> **Atividades a realizar**:
**a)** No texto sobre os crimes raciais em Sergipe, qual indenização o Tribunal de Justiça de Sergipe mandou a médica pagar ao atendente?
**b)** Prossiga com o texto sobre os crimes raciais em Sergipe a partir da última frase apresentada.

> **Trecho da página**:

Quem não se recorda do caso da médica Ana Flávia Pinto Silva que, movida por um sentimento de ódio, proferiu palavras ofensivas e de cunho racista contra um funcionário da empresa Gol, no Aeroporto de Aracaju?

A médica embarcaria em lua-de-mel para Buenos Aires no dia 26 de outubro de 2009, mas chegou atrasada ao aeroporto e foi impedida de viajar. Enfurecida, ela sentou na esteira que transporta as malas no check in na tentativa de impedir que outros passageiros também embarcassem.

A ação foi filmada e não deixou dúvidas quanto ao ataque discriminatório. No vídeo, Ana Flávia diz: “cachorro, nêgo e morto de fome. Quem vai pagar a minha passagem? Esse morto de fome, que não tem nem onde cair morto? É um povo, bando de analfabeto, morto de fome, que não tem dinheiro nem para comprar feijão para comer”, atacou a médica.

Devido a isso, dois anos depois, Ana Flávia foi condenada pelo Tribunal de Justiça de Sergipe (TJ/SE) a pagar a quantia indenizatória de R$ 20 mil ao atendente.

Apesar do lapso temporal, o caso poderia ser facilmente confundido com os dias atuais. Hoje, a situação ainda é corriqueira e terminam em registros de boletins de ocorrência que, em alguns casos, vão parar nas barras da Justiça. Nos últimos dois anos, a Justiça sergipana se deparou com três processos desta natureza.

Levando em conta os casos de registros de Boletim de Ocorrência para casos de racismo e injúria racial no Estado, em dois anos, já são 241 registros. Destes, 219 para o crime de injúria racial.

O crime de injúria racial é previsto no artigo 140, parágrafo 3º, do Código Penal. A injúria racial acontece quando o agressor ofende a dignidade de uma pessoa, e não da coletividade.

Já o crime de racismo acontece quando há uma discriminação generalizada contra um coletivo de pessoas: quando um determinado grupo é impedido de acessar certos lugares por conta de sua raça, etnia ou religião; ou quando alguém xinga um grupo de pessoas com base nestas características.

“Dia 20 de novembro, comemoramos o dia da Consciência Negra, data escolhida em homenagem a Zumbi dos Palmares, importante protagonista pelo fim do período mais horrendo da história do nosso país, data que nos convida para uma reflexão sobre a importância da cultura negra e o legado de um povo. Dia também para refletir e reiterar a disposição de sempre combater o preconceito e discriminação por raça, cor ou etnia”, pontua a delegada da Delegacia de Atendimento a Crimes Raciais, Meire Mansuet.

A autoridade policial alerta para a gravidade deste tipo de crime e que a vítima deve denunciar e encontrará amparo legal e aparato para seguir adiante.

> **Listagem de dados**:
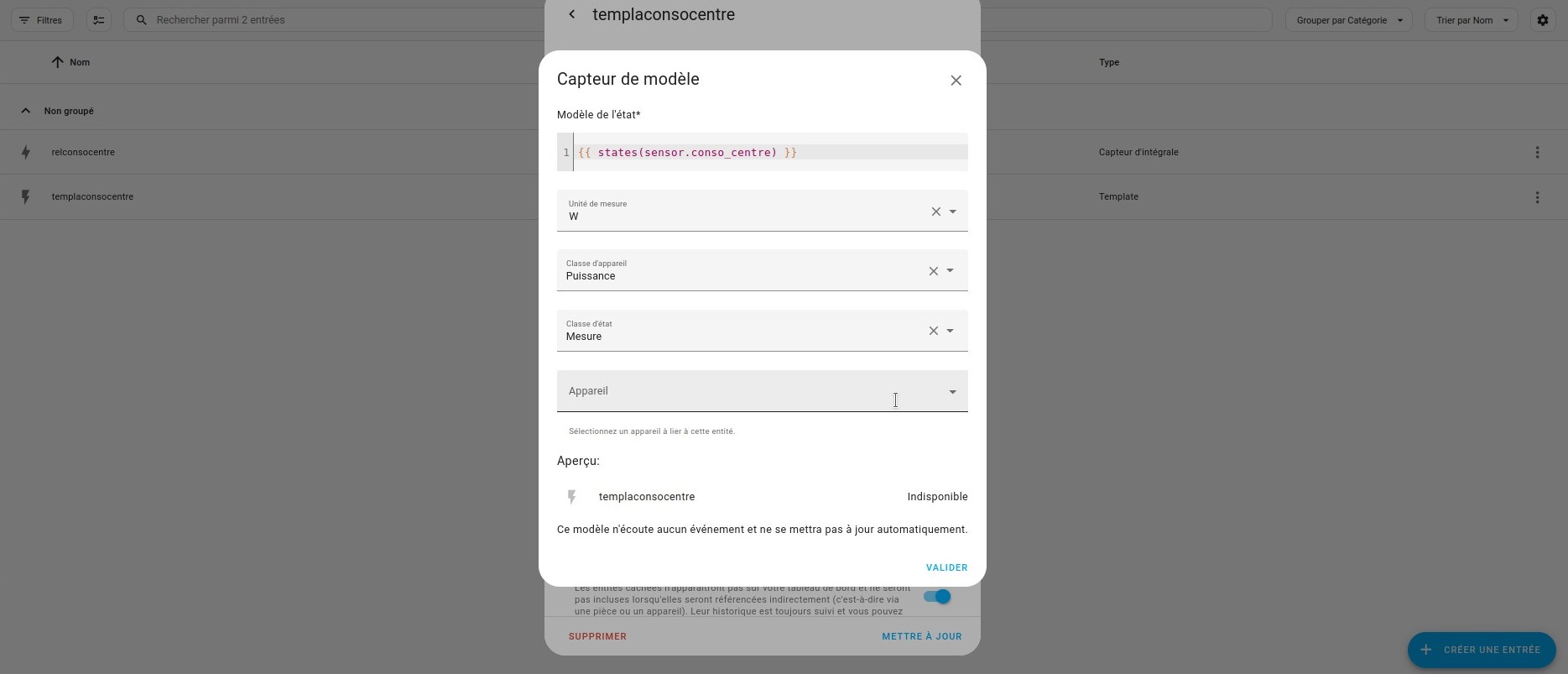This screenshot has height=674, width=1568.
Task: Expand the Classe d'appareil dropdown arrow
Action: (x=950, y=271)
--
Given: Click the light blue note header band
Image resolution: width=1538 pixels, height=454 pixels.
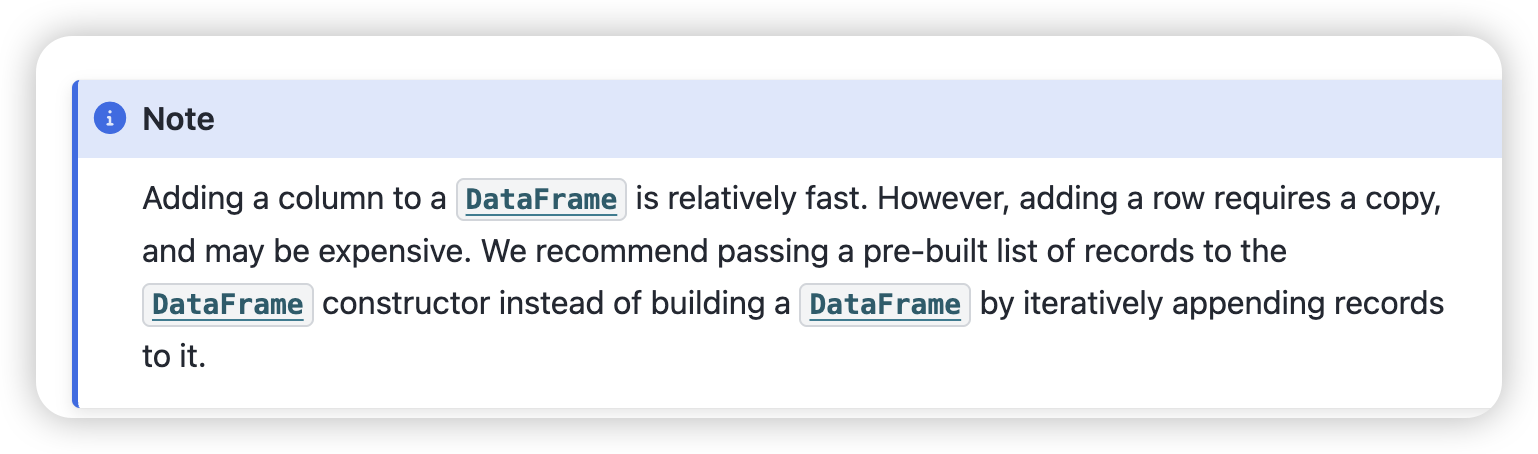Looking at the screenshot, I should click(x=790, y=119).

> **Respostas dos exercícios**:
**a)** R$ 20 mil.

**b)**
“O racismo é uma chaga que ainda esgaça o tecido social de forma acintosa, mas que, ao ser denunciado, é punindo através do sistema de justiça. Até mesmo a injúria racial, deve ser denunciada para que tal abjeto delito seja investigado e também punido. Verificamos a ocorrência de injúria racial quando uma pessoa utiliza palavras para diminuir e ofender outra pessoa, fazendo referência a sua cor. Ambas condutas são criminosas e não podem passar impunes”, diz a delegada.

Para o coordenador da Coordenadoria de Igualdade Étnico-Racial (COPIER) do Ministério Público de Sergipe (MP/SE), o promotor de Justiça Luís Fausto Valois, a representatividade negra deve ser levada em consideração para que jovens afrodescendentes tenham espelhos positivos dentro da sociedade.

“É de suma importância que essa questão do enfrentamento ao racismo seja debatida em toda a nossa sociedade, porque quando nós excluímos uma parte da nossa população, e essa parte da população que hoje alcança mais de 54% da nossa população, e aqui em Sergipe, segundo dados recentes do IBGE, mais de 70% se reconhece como negra e parda, quando se exclui essa parte, nós estamos colocando à margem da sociedade, dificultando o acesso aos seus direitos, impedindo a mobilidade na pirâmide social, impedindo jovens de se espelhar e ter vultos com as suas características, que sejam referenciais para que se tornem cidadãos de bem”, ressalta o promotor.

A pena para quem comete injúria racial é de um a três anos de prisão, além de multa. Já para o crime de racismo, a pena é de prisão e pode ser de um a cinco anos, dependendo da gravidade do caso. O crime é inafiançável e imprescritível: no caso de quem é condenado, não é possível pagar fiança; para a vítima, não há prazo para denunciar o crime.